**Page**
□ □ □ □
Zoran Ranković (; born 17 December 1969) is a Serbian former professional footballer who played as a striker.

Club career
After showing promising displays for Dinamo Pančevo, Ranković gained more attention for his performances with Obilić. He was the leading scorer of the team that won the 1997–98 First League of FR Yugoslavia. In March 2000, Ranković was transferred to Chinese Jia-A League club Shanghai Shenhua, alongside his teammate Saša Viciknez. He spent two seasons with the team, scoring 21 goals in 42 league appearances. After a brief spell with fellow Jia-A side Beijing Guoan, Ranković returned to his homeland and rejoined his former club Obilić.
□ □ □ □
**Data extract**
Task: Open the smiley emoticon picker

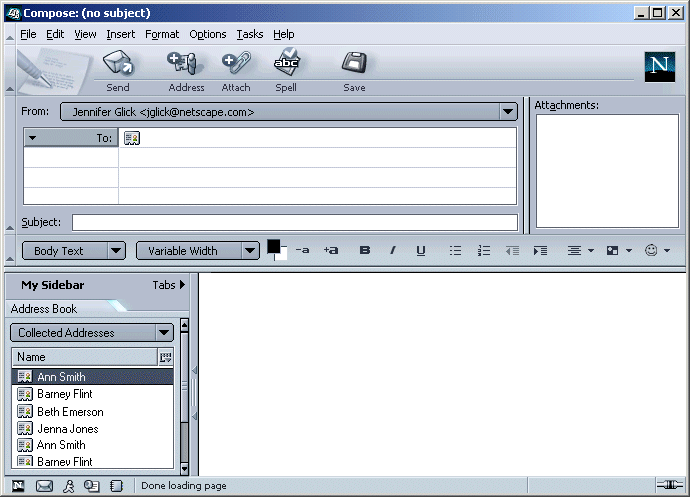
□ □ □ □
**Stated problem 1**
Answer these questions about the Ranković biography:
(a) On what date was Ranković born?
(b) Which league title did the Obilić team win with Ranković as its leading scorer?
(c) How many goals did Ranković score in how many league appearances for Shanghai Shenhua?
**Stated problem 2**
Repeat the Ranković biography word for word from "Club career" up to and including "former club Obilić.".
The material has no connection to the Ranković biography.

**Final answer 1**
(a) 17 December 1969
(b) The 1997–98 First League of FR Yugoslavia
(c) 21 goals in 42 league appearances

**Final answer 2**
Club career
After showing promising displays for Dinamo Pančevo, Ranković gained more attention for his performances with Obilić. He was the leading scorer of the team that won the 1997–98 First League of FR Yugoslavia. In March 2000, Ranković was transferred to Chinese Jia-A League club Shanghai Shenhua, alongside his teammate Saša Viciknez. He spent two seasons with the team, scoring 21 goals in 42 league appearances. After a brief spell with fellow Jia-A side Beijing Guoan, Ranković returned to his homeland and rejoined his former club Obilić.